Aleac tenta, sem sucesso, pressionar operadoras desde 2013

Com o apagão da telefonia, ocorrido nesta segunda-feira no Acre, os deputados que integram a Comissão Parlamentar de Inquérito (CPI) que investiga as operadoras no Estado, se manifestou. A conclusão da CPI está atrasada e só deve ser apresentada depois das eleições. Na prática, a Aleac demonstra ter pouco poder de influência e eficácia nula quanto à questão da telefonia. E a CPI uma peça de enfeite na rotina do parlamento.

A CPI da telefonia móvel foi instaurada na Assembleia Legislativa do Acre ano passado, com objetivo de levantar dados sobre a atuação das operadoras no Estado. Segundo os integrantes da própria comissão, a conclusão está em atraso. Já foi contratado um especialista que elaborou um relatório apontando diversas falhas na prestação de serviço no Acre. Os deputados, com o relatório em mãos, chamaram as operadoras.

A eleboração de um Termo de Ajustamento de Conduta foi proposta. As operadoras se uniram e decidiram não assinar o TAC e a Aleac, mais uma vez, ficou refém do humor das empresas. O ano de 2014 começou e os problemas na telefonia e provimento de internet continuaram. O apagão de segunda-feira foi apenas o reflexo da falta de poder de articulação que a Aleac demonstra.

Com o início da campanha eleitoral, a CPI teve que ser adiada um pouco mais. A previsão é que o relatório final só seja apresentado no final de outubro. O relator é o deputado Luiz Tchê (PDT). Nesta terça-feira (2), o presidente da CPI da telefonia móvel, deputado Geraldo Pereira (PT), comentou o apagão da telefonia ocorrido ontem. Segundo ele, os fatos serão inseridos no relatório.

“Realmente a Assembleia tem razão de promover essa CPI, para que possamos levar ao Congresso Nacional, ao Ministério das Telecomunicações e ao Ministério Público Federal o sofrimento do povo do Acre com relação à comunicação”, disse Pereira.

As falhas na prestação dos serviços das operadoras serão objeto de denúncia da CPI, que de acordo com o presidente da comissão, exigem responsabilização. “Nós queremos realmente que o Congresso nos ajude a responsabilizar as empresas para que prestem um serviço de qualidade para os acrianos”, comentou.

MPE quer respostas

A promotoria Especializada de Defesa do consumidor do Ministério Público do Estado já investiga a prestação do serviço de telefonia da Vivo no Acre. A atuação da operadora OI também será apurada. No caso da Oi, serão investigados os serviços de telefonia e internet.

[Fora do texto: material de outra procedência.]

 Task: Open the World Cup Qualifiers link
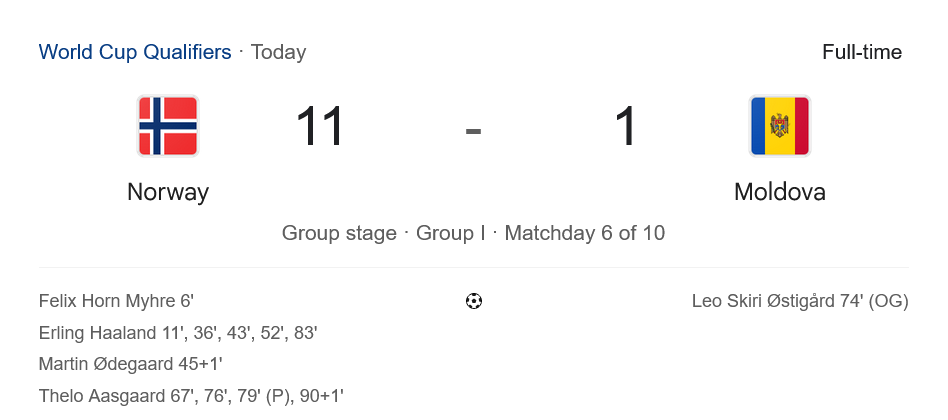point(135,52)
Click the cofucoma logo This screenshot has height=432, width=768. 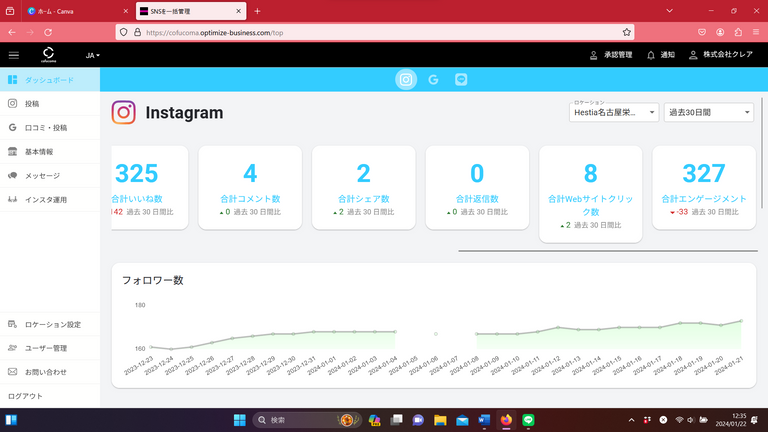[48, 55]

O Ministério Público quer agora que a Anatel se pronuncie sobre os fatos ocorridos ontem com as operadoras. Como uma das atribuições da Anatel é fiscalizar as empresas de telecomunicações, a promotoria do consumidor quer saber sobre a atuação da Agência no Acre e qual a avaliação dela sobre a qualidade do serviço prestado pelas operadoras.

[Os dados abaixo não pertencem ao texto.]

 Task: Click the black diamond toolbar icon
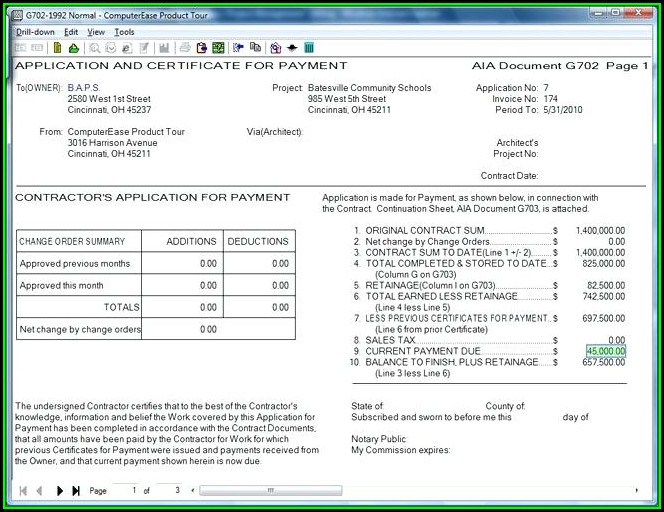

“A expectativa é que a Agência se posicione acerca da má qualidade do serviço, porque efetivamente o serviço de telefonia na região Norte é pior do que no restante do país. Essas operadoras devem cumprir a legislação, especialmente o Código de Defesa do Consumidor e prestar serviços de qualidade”, disse a Promotora de Justiça de Defesa do Consumidor, Alessandra Marques.

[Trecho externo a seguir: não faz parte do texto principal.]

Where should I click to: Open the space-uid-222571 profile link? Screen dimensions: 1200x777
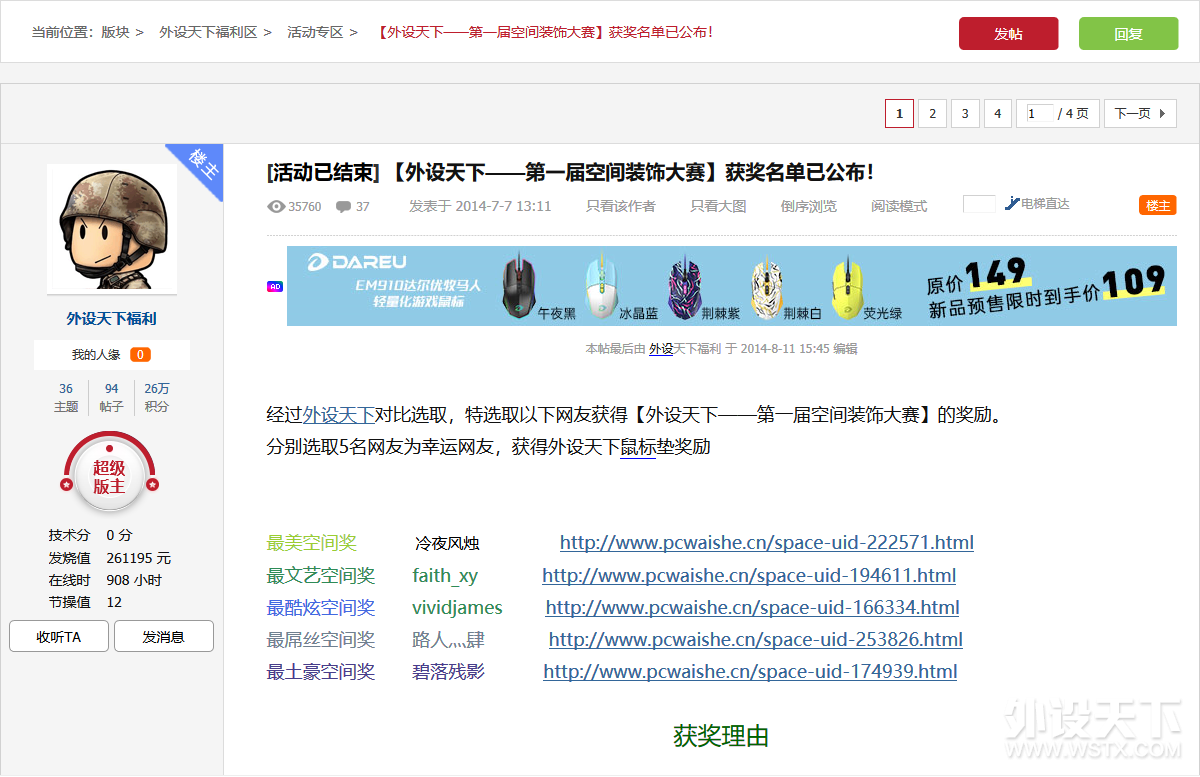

Em contato com o funcionário que responde pela Anatel no Acre, fomos informados que apenas a central em Brasília pode se pronunciar.

Empresas se explicam quanto ao problema

Oi se posiciona

A Oi informa que quatro incidentes distintos, provocados por máquinas utilizadas em obras sob a responsabilidade de terceiros, ocasionaram duplos rompimentos de cabos de fibra óptica nos estados de Goiás e Mato Grosso, afetando o serviço de comunicação de dados de clientes de Rondônia e do Acre no decorrer desta segunda-feira (1/9). Equipes técnicas foram acionadas e os serviços foram restabelecidos na tarde do mesmo dia.

Vivo se posiciona

A Telefônica Vivo informa que, desde as 14h55 da tarde desta segunda-feira (01 de setembro), horário de Brasília, encontram-se normalizados os serviços de voz e internet móveis da operadora no Acre.

A partir das 11h10 desta segunda-feira (01 de setembro), horário de Brasília, clientes do estado encontraram dificuldades para fazer e receber ligações, bem como para acessar a web, devido a rompimento de cabo de fibra ótica alugado de terceiros.

Assim que o problema foi detectado, a empresa atuou para a normalização da situação no menor prazo possível.